Page extract >>
In NISMON-CO2 ver. 2021.1, where real observations were used, we used fossil fuel emission data from the GCP-Gridded Fossil Emission Dataset (GCP-GridFED: Jones et al. 2021) ver. 2021.2 for ffos, and the GPP, RE, and LUC data were obtained from the Vegetation Integrative SImulator for Trace gases (VISIT: Ito and Inatomi 2012; Ito 2019, 2021) for fGPP, fRE, and fLUC, respectively. The biomass burning emission data were obtained from the Global Fire Emissions Database (GFED) ver. 4.1s (van der Werf et al. 2017) for ffire, and the air–sea CO2 exchange data were taken from the Japan Meteorological Agency (JMA) (Iida et al. 2015, 2021) for focn. Except for focn, these data were originally provided at a higher resolution than 1° × 1°; however, for ease of analysis, we uniformly aggregated the data at 1° × 1°. Some of these flux datasets were replaced in the pseudo-observation experiment in this study, which is described in the next section.

Note that although the terrestrial flux is separated into GPP, RE, LUC, and biomass burning, they are not intended to be fully optimized independently. As demonstrated by Niwa et al. (2021), inversion can identify drastic flux signals, such as a large-scale biomass burning event; however, estimating fluxes independently for each component is difficult because the inversion only uses observations of atmospheric CO2 mole fractions. The separation of those fluxes is intended to represent the different diurnal variations in GPP and RE and to consider future possible constraints such as those from carbonyl sulfide (Campbell et al. 2015).

Directions >>
1 > Give again, word for word, the part of the NISMON-CO2 passage that opens with the words containing "Note that although" and closes with "et al. 2015).".
2 > According to the NISMON-CO2 passage, which version of the Global Fire Emissions Database supplied the biomass burning emission data?
3 > Write the next part of the NISMON-CO2 passage, picking up after its final sentence.
The material that follows comes from a separate source unrelated to the NISMON-CO2 passage.

Information supplied >>

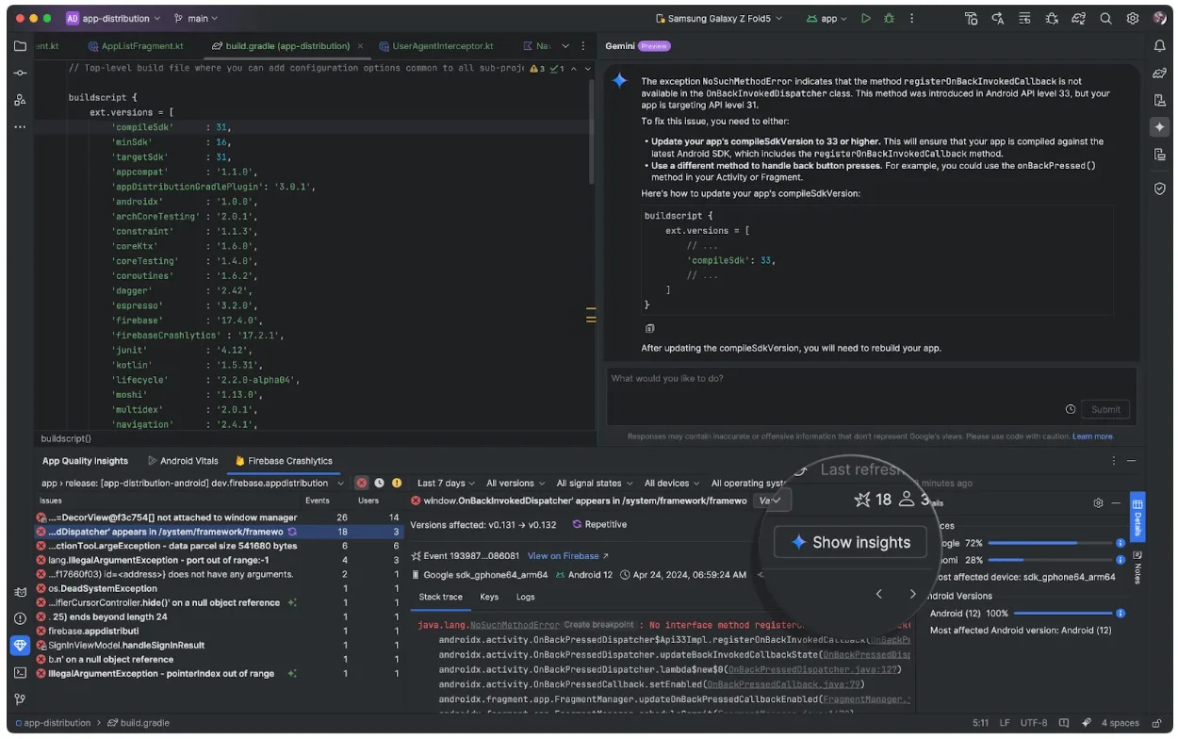Copy the Gemini code snippet icon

Answers for the exercise >>
1 >
Note that although the terrestrial flux is separated into GPP, RE, LUC, and biomass burning, they are not intended to be fully optimized independently. As demonstrated by Niwa et al. (2021), inversion can identify drastic flux signals, such as a large-scale biomass burning event; however, estimating fluxes independently for each component is difficult because the inversion only uses observations of atmospheric CO2 mole fractions. The separation of those fluxes is intended to represent the different diurnal variations in GPP and RE and to consider future possible constraints such as those from carbonyl sulfide (Campbell et al. 2015).

2 > Version 4.1s

3 >
2.4 Prior error covariance

A 4D-Var calculation requires not only a prior estimate but also its prior error covariance matrix, as denoted by B in Eqs. (1) and (2). In the inverse experiment by Niwa et al. (2017b), the prior error covariances (i.e., the off-diagonal elements of B) were simply designed with a Gaussian function commonly used for the globe, in which a correlation scale length was arbitrarily determined. However, that assumption is too simple because the error covariances should dynamically vary in space and time according to the flux mechanisms.

In this study, we define the error covariance matrix using an ensemble set of prior fluxes as follows. First, we prepare a monthly long-term flux dataset and consider each year of data as a member of the ensemble. Therefore, the number of years equals the number of ensemble members, and each member contains 12 temporal components. For a prior flux component n, we approximate the covariance matrix using m members as

$${\tilde{\mathbf{B}}}_{{n,{\text{ cyc}}}} = \frac{1}{m - 1}\mathop \sum \limits_{k = 1}^{m} \delta {\mathbf{x}}_{n}^{k} \left( {\delta {\mathbf{x}}_{n}^{k} } \right)^{{\text{T}}} ,$$
(7)

where the subscript “cyc” represents cyclostationary, whose matrix is applied repeatedly for each year. The superscript k is an ensemble index, and \({\updelta }{\mathbf{x}}_{n}^{k}\) describes the deviation of the flux of the kth member from the ensemble mean (i.e., the long-term mean). However, due to the limited number of ensemble members (years), erroneous correlations occur in remote areas, i.e., so-called sampling errors. Therefore, to localize covariances, we apply the Schur product of \({\tilde{\mathbf{B}}}_{{n,{\text{ cyc}}}}\) with a correlation matrix C as

$${\mathbf{B}}_{{n,{\text{cyc}}}} = \gamma_{n} {\tilde{\mathbf{B}}}_{{n,{\text{cyc}}}} \circ {\mathbf{C}}.$$
(8)

Here, we use the Gaussian function for each element of C as

$$C_{ij} = {\text{exp}}\left( { - \frac{{l_{ij}^{2} }}{{L^{2} }}} \right),$$
(9)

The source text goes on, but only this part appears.